* Passage extrait
Le Kaizen et l'amélioration continue
Le Kaizen, terme que l'on peut traduire en français par Amélioration Continue, est bien plus qu'une simple démarche de changement. Il s'agit à la base d'une véritable philosophie de développement en continu sans brusquerie ni grande réforme radicale, une approche nécessairement coopérative, fondée sur le bon sens commun. Voyons le principe fondamental et la méthode.
Un voyage de mille kilomètres commence toujours par un simple pas. Lao Tseu
Définition du Kaizen
Le Kaizen est une approche d'amélioration en continue d'origine japonaise, mise en place juste après la deuxième guerre mondiale, au cours de cette longue démarche de grande ampleur d'amélioration de la qualité des produits et des modes de production.
Le Kaizen n'est ni un outil ni une méthode, mais bien avant tout une véritable philosophie de développement qui doit impérativement impliquer l'ensemble des acteurs concernés par l'amélioration.
Le concept Kaizen est d'une large portée et ne se limite pas exclusivement au monde de la production ni même à celui de l'entreprise. Mais là c'et un autre sujet.

Il est vrai cependant que le terme reste associé dans les esprits à l'univers de la
gestion qualité. Il est cependant applicable en de multiples domaines.
Définition selon le JIS
Selon le Japan Industrial Standard, le Kaizen est une activité menée par un petit groupe ou un petit nombre de personnes pour étudier un système de gestion global ou une partie de celui-ci afin d’en améliorer la performance.
Le Kaizen en pratique
Cette brève définition ci-dessus est intéressante à plus d'un point. Elle évoque des petits groupes de travail et surtout elle met en avant l'étude du système à améliorer. Et c'st un point essentiel. prendre le temps de bien analyser le système en utilisant les bons outils est la première condition de réussite de toutes opérations d'amélioration en continue. La seconde condition de réussite étant la
mesure du progrès que l'on verra plus avant au fil de cet article.

* Données fournies
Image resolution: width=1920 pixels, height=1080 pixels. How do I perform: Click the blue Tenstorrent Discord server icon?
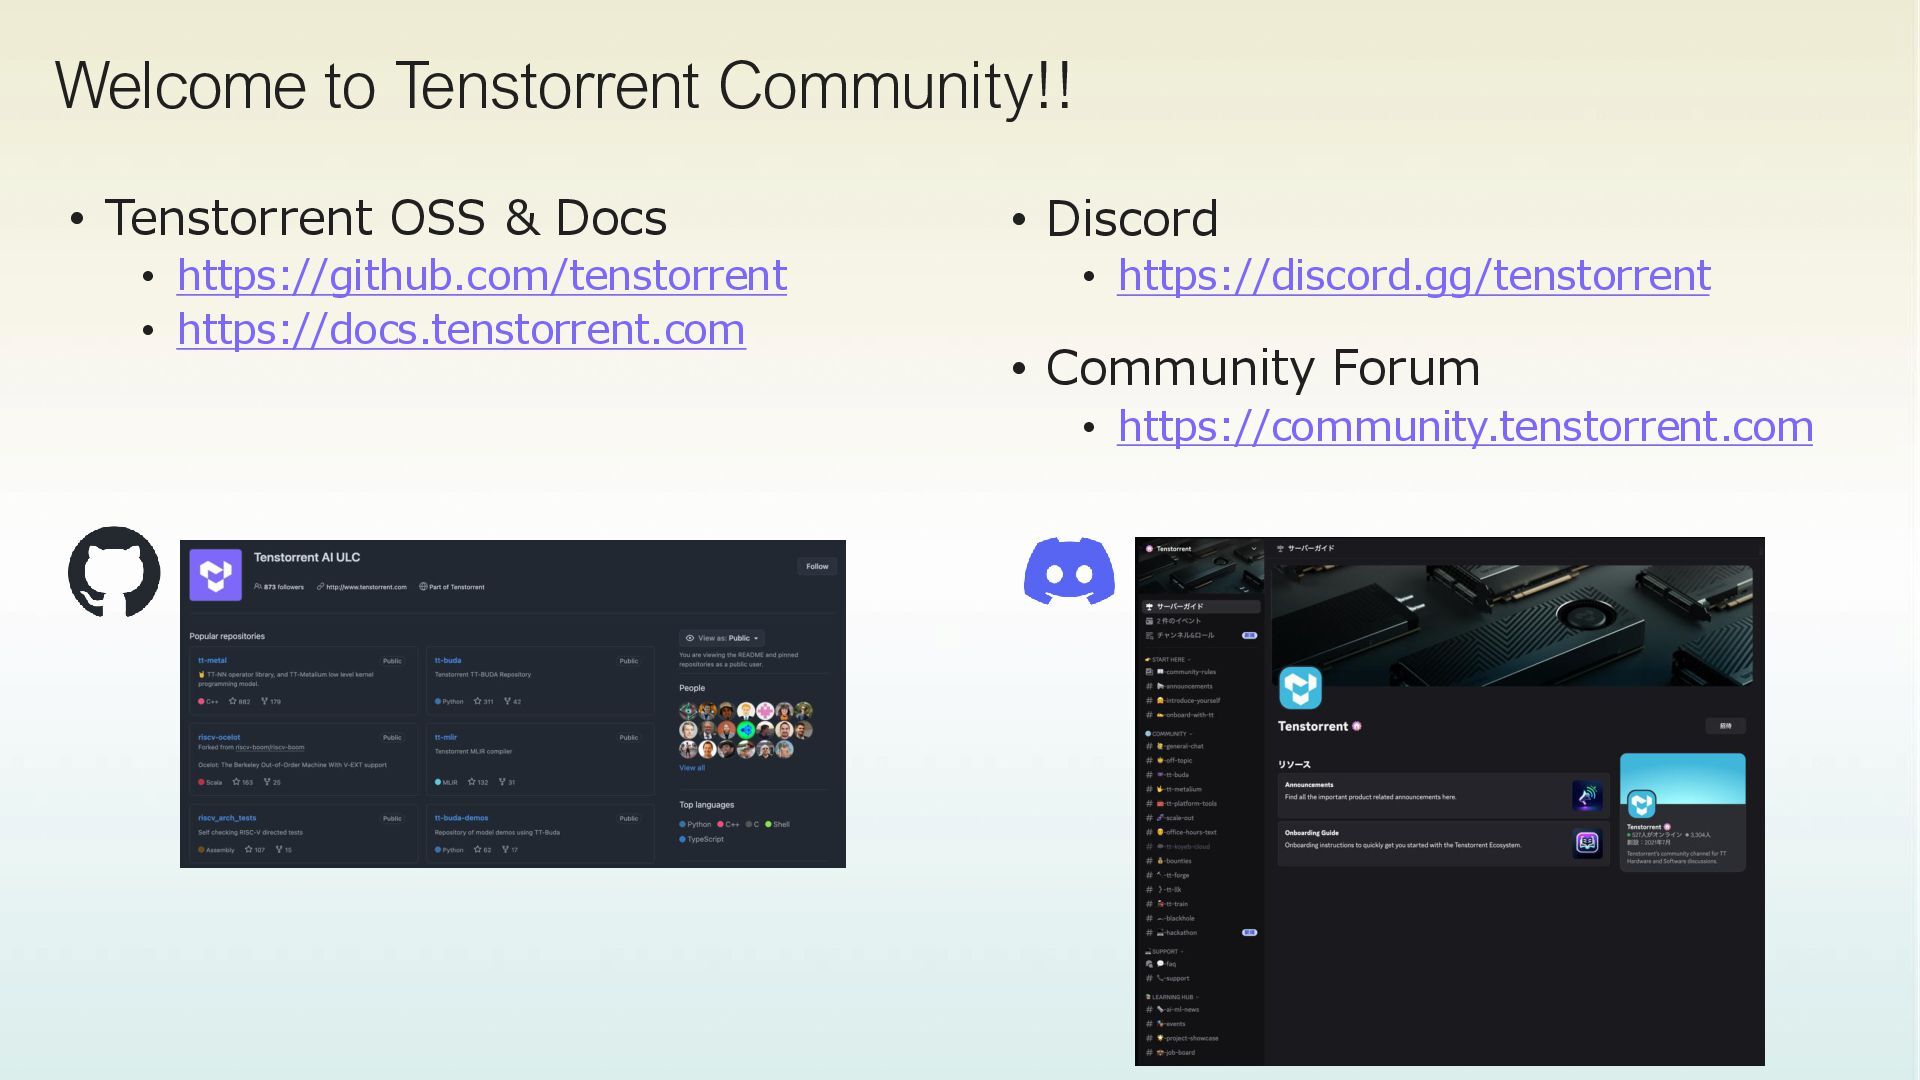(x=1300, y=688)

* Tâche donnée
Pour chacun des énoncés suivants, indiquez s'il concorde avec le texte sur le Kaizen en répondant oui ou non et en citant mot pour mot les termes décisifs du texte. 1. Le Kaizen est d'origine japonaise. 2. Le texte présente le Kaizen comme un outil. 3. D'après le Japan Industrial Standard, le Kaizen est mené par l'ensemble du personnel d'une entreprise.

* Corrigé
1. Oui : « Le Kaizen est une approche d'amélioration en continue d'origine japonaise »
2. Non : « Le Kaizen n'est ni un outil ni une méthode »
3. Non : « une activité menée par un petit groupe ou un petit nombre de personnes »